(Data excerpts)
[Start of Attachment]

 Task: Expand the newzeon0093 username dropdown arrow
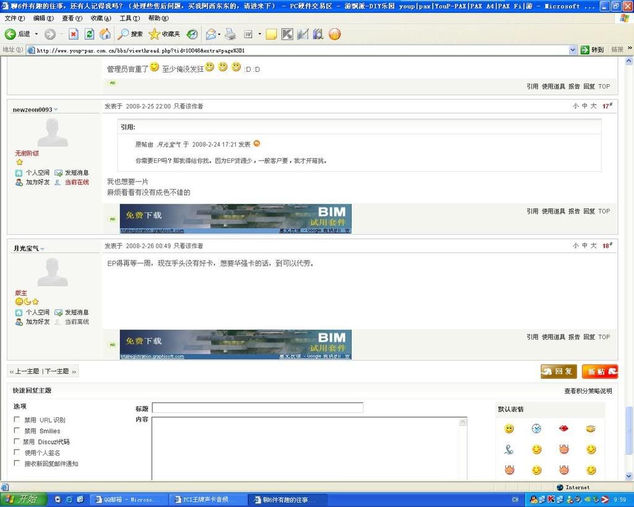click(56, 110)
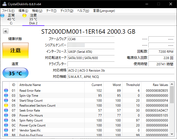Open the ディスク(D) menu

[67, 11]
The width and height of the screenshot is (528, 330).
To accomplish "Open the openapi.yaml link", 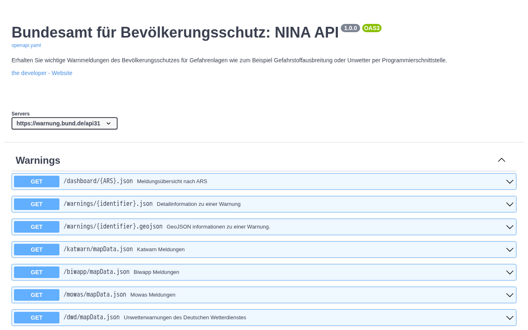I will tap(26, 45).
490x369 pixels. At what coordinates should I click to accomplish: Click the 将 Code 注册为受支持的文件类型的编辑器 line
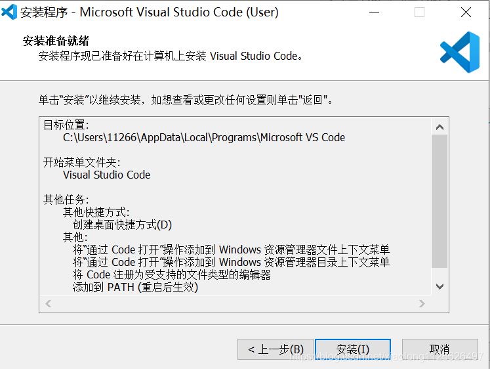(171, 274)
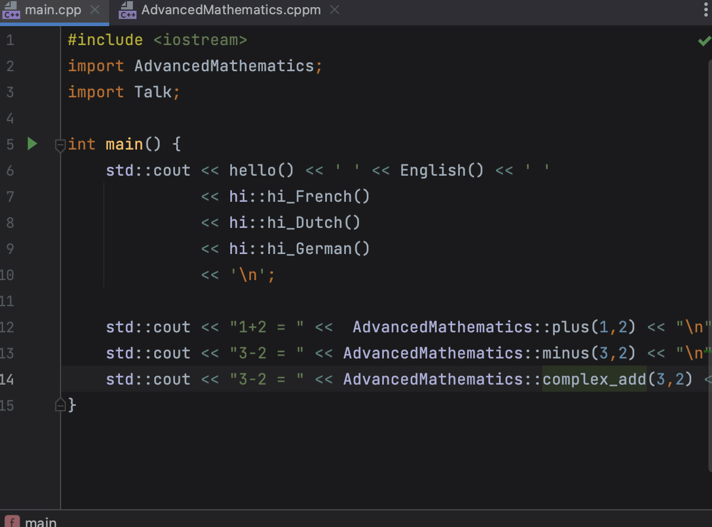Close the main.cpp tab with its X icon
The height and width of the screenshot is (527, 712).
point(94,10)
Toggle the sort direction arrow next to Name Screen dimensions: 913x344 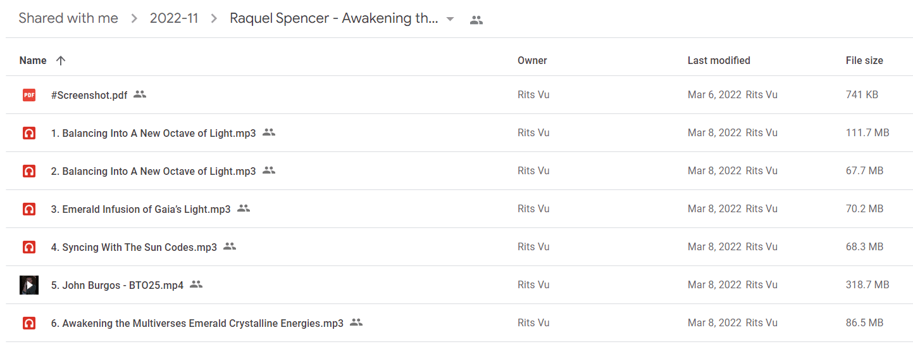click(x=61, y=61)
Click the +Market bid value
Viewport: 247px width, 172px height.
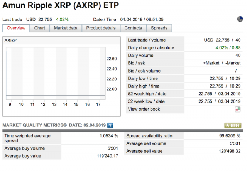(x=211, y=63)
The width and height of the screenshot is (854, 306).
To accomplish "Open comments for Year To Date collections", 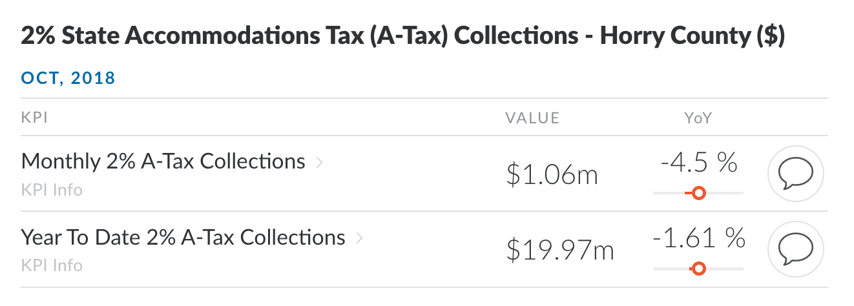I will [x=795, y=250].
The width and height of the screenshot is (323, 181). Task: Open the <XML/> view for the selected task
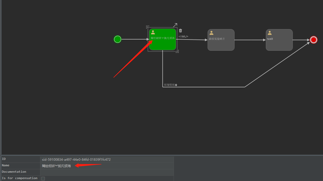coord(183,36)
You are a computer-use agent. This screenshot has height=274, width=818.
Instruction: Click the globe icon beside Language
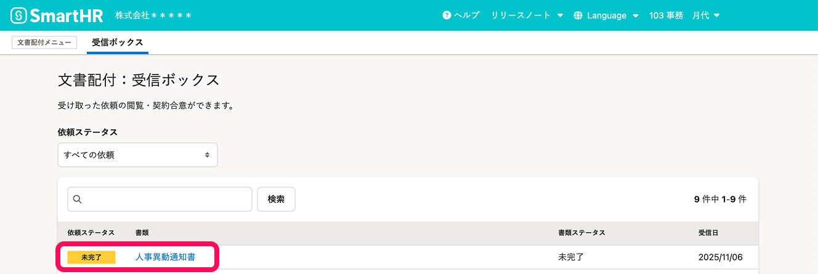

[End of Attachment]

→ **WORK INSTRUCTIONS**
Beginning with the line containing "The width and height of the screenshot is (323, 181)." and ending with the last line of the data above, repeat each line exactly. Include no pictures and no other lines.

→ **TASK RESULT**
The width and height of the screenshot is (323, 181). Task: Open the <XML/> view for the selected task
coord(183,36)
You are a computer-use agent. This screenshot has height=274, width=818.
Instruction: Click the globe icon beside Language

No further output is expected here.